§ **What this task involves**
Output each line of the records below as one string in a JSON list, skipping blank lines and leaving the pictures out.
◆ ◆ ◆
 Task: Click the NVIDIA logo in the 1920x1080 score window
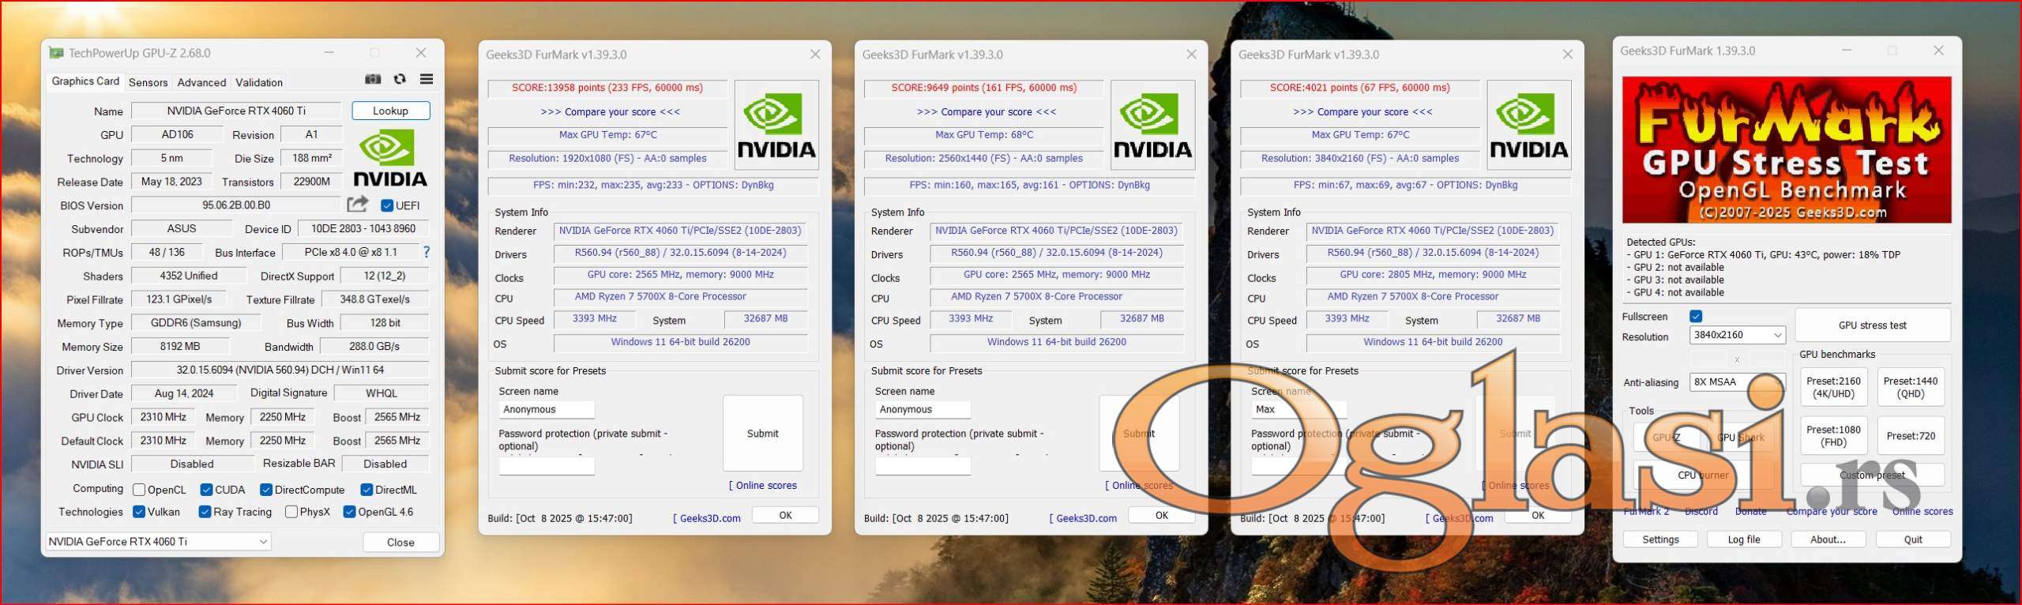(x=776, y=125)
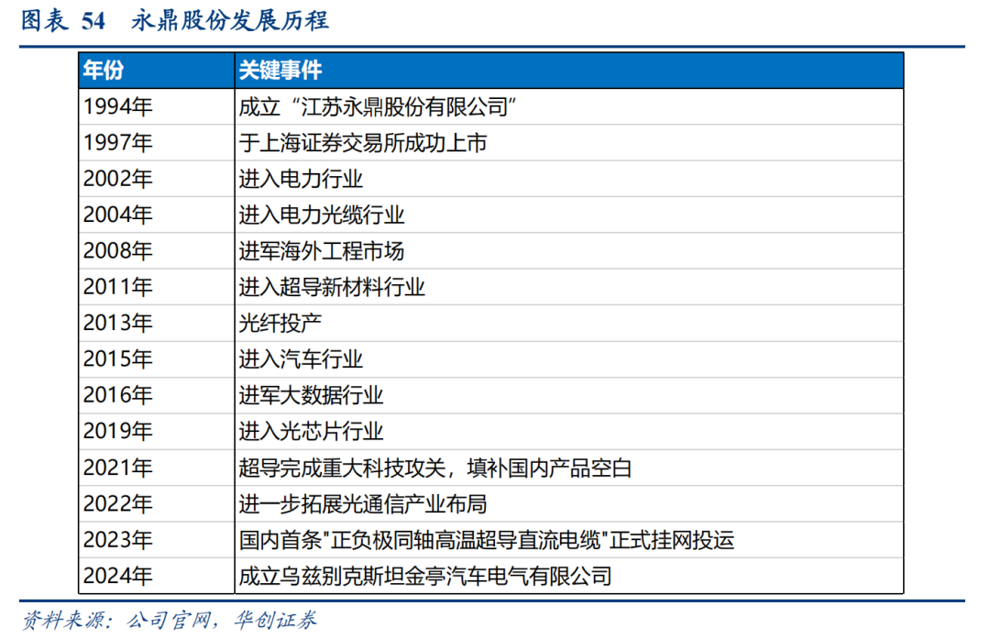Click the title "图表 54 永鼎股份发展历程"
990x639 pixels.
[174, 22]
◆ ◆ ◆
§ **Written response**
[
  " Task: Click the NVIDIA logo in the 1920x1080 score window",
  "(x=776, y=125)",
  "Click the title \"图表 54 永鼎股份发展历程\"",
  "990x639 pixels.",
  "[174, 22]"
]